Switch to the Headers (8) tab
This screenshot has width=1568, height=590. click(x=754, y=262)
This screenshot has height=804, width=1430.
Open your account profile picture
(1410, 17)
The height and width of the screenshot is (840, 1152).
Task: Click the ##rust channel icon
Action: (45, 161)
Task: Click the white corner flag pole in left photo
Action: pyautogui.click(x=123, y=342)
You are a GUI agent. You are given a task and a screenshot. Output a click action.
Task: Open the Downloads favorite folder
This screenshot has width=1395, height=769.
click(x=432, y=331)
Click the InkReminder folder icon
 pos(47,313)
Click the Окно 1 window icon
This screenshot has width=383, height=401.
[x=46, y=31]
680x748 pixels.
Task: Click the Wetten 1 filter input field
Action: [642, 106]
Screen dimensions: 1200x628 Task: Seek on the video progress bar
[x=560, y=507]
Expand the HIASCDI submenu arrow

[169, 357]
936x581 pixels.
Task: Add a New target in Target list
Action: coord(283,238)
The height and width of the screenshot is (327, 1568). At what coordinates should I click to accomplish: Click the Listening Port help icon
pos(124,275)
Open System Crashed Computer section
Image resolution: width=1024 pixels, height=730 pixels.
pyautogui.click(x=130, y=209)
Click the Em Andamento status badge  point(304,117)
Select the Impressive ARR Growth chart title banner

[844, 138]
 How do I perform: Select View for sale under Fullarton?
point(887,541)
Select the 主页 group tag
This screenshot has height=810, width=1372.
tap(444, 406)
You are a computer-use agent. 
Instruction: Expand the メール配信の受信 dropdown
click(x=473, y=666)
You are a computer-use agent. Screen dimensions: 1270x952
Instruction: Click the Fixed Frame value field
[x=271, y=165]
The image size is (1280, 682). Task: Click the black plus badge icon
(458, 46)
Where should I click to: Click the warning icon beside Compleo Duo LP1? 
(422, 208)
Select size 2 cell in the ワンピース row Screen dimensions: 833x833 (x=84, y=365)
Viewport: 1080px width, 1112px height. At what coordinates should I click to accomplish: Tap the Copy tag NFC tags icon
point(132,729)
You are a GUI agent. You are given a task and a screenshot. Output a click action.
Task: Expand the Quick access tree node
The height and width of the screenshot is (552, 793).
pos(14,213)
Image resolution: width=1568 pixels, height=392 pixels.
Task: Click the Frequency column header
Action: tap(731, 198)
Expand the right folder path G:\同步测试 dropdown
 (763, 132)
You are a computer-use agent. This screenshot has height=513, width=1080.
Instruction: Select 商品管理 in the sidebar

== == ==

**EXERCISE INSTRUCTIONS:** Only the lines that contain the word "agent" should be copied from the material.

**ANSWER BOX:**
You are a GUI agent. You are given a task and a screenshot. Output a click action.
You are a computer-use agent. 
You are a computer-use agent. Screen dimensions: 1270x952
You are a GUI agent. You are given a task and a screenshot. Output a click action.
You are a computer-use agent. This screenshot has height=513, width=1080.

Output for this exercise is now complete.